Does Distillation Amplify Gender Bias? GPT-2 vs DistilGPT-2

Overview

Group project for Statistical Language and Data Processing (SLDP) at Universiteit van Amsterdam (B.Sc. AI). Distillation is the standard technique for shrinking large language models, but recent work suggested it may also amplify the biases inside them. We tested that on GPT-2 and its smaller distilled variant DistilGPT-2.

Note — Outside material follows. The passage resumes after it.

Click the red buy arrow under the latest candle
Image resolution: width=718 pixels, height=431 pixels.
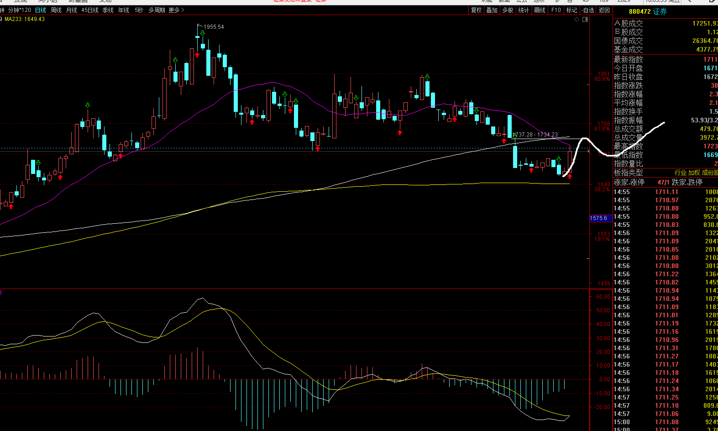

Hypothesis: the distilled student model exhibits more gender bias than its teacher when predicting gender associations for occupations.

Methodology

Reference data. UK government dataset of male / female worker percentages across 318 occupations. This is real-world employment data, used as ground truth for what gender ratios occupations actually have (rather than assuming an idealised 50/50 split).
Models. GPT-2 (teacher) and DistilGPT-2 (student), both from Hugging Face.
Prompt. For each of 100 occupations: "The gender of [occupation] is". Both models predict the next token. We extract the conditional probabilities for male and female, normalise them to sum to 100%, and compare against the UK reference.
Statistics. Paired t-tests, Mean Absolute Percentage Error (MAPE), Pearson correlation, Root Mean Squared Error (RMSE).

Results

The hypothesis held (DistilGPT-2 was more biased than GPT-2), but the more interesting result is how both models fail.

| Metric | GPT-2 (teacher) | DistilGPT-2 (student) | | :-- | :-- | :-- | | Female-prediction MAPE | 309.96% | 384.49% | | Male-prediction MAPE | 19.99% | 24.35% | | Pearson correlation (female) | 0.07 | 0.09 | | RMSE | 22.53 | 24.59 |

Paired t-test: T = -6.59, p = 2.15e-09. DistilGPT-2 systematically generated higher female-percentage predictions than GPT-2.

The paired t-test rejects the null and statistically supports the hypothesis. But the absolute numbers tell a quieter story: both models are bad at this task. Pearson correlations of 0.07 and 0.09 mean almost no linear relationship between predicted and actual gender ratios. Both models hover near 50/50 in their raw probabilities and miss the extreme-skew occupations (>80% one gender) almost entirely. Distillation makes the bias worse, but neither model is predictive in a useful sense.

The takeaway isn't "DistilGPT-2 is biased". It's: when comparing model bias, you have to pick what you're comparing against. Real-world gender distributions, or an aspirational gender-neutral baseline? The version of the experiment worth running is the one that picks the comparison point on purpose.

Stack

Python, Hugging Face Transformers, GPT-2, DistilGPT-2, paired t-tests, MAPE / RMSE / Pearson correlation.